[Opening ENTRIES PROVIDED section]

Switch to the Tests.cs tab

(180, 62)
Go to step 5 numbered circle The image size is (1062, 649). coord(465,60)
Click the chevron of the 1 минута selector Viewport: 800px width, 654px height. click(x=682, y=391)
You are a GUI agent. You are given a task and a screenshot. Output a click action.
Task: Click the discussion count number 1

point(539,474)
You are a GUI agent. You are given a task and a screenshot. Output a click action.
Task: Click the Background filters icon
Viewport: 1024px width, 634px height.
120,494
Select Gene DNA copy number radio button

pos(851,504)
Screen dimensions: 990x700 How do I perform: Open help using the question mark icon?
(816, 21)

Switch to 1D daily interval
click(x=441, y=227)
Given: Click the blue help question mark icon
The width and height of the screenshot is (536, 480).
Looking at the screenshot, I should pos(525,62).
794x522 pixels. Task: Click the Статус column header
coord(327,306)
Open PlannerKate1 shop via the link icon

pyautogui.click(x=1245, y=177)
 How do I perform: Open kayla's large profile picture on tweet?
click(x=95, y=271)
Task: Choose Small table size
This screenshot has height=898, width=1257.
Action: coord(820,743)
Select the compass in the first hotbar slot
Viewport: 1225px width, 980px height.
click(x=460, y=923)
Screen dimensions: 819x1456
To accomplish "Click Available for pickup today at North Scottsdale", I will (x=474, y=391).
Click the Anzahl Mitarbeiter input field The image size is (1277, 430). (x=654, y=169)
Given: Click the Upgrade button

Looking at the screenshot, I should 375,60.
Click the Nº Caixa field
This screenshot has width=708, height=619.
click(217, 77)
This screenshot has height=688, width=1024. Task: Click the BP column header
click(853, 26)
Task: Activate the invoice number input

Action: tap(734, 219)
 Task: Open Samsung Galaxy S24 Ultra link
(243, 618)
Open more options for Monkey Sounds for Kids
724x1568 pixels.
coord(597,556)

[Closing ENTRIES PROVIDED section]

- _ASSIGNMENT_: Could the data above be set down exactly, in full?

- _THE COMPLETED TASK_:
Switch to the Tests.cs tab

(180, 62)
Go to step 5 numbered circle The image size is (1062, 649). coord(465,60)
Click the chevron of the 1 минута selector Viewport: 800px width, 654px height. click(x=682, y=391)
You are a GUI agent. You are given a task and a screenshot. Output a click action.
Task: Click the discussion count number 1

point(539,474)
You are a GUI agent. You are given a task and a screenshot. Output a click action.
Task: Click the Background filters icon
Viewport: 1024px width, 634px height.
120,494
Select Gene DNA copy number radio button

pos(851,504)
Screen dimensions: 990x700 How do I perform: Open help using the question mark icon?
(816, 21)

Switch to 1D daily interval
click(x=441, y=227)
Given: Click the blue help question mark icon
The width and height of the screenshot is (536, 480).
Looking at the screenshot, I should pos(525,62).
794x522 pixels. Task: Click the Статус column header
coord(327,306)
Open PlannerKate1 shop via the link icon

pyautogui.click(x=1245, y=177)
 How do I perform: Open kayla's large profile picture on tweet?
click(x=95, y=271)
Task: Choose Small table size
This screenshot has height=898, width=1257.
Action: coord(820,743)
Select the compass in the first hotbar slot
Viewport: 1225px width, 980px height.
click(x=460, y=923)
Screen dimensions: 819x1456
To accomplish "Click Available for pickup today at North Scottsdale", I will (x=474, y=391).
Click the Anzahl Mitarbeiter input field The image size is (1277, 430). (x=654, y=169)
Given: Click the Upgrade button

Looking at the screenshot, I should 375,60.
Click the Nº Caixa field
This screenshot has width=708, height=619.
click(217, 77)
This screenshot has height=688, width=1024. Task: Click the BP column header
click(853, 26)
Task: Activate the invoice number input

Action: tap(734, 219)
 Task: Open Samsung Galaxy S24 Ultra link
(243, 618)
Open more options for Monkey Sounds for Kids
724x1568 pixels.
coord(597,556)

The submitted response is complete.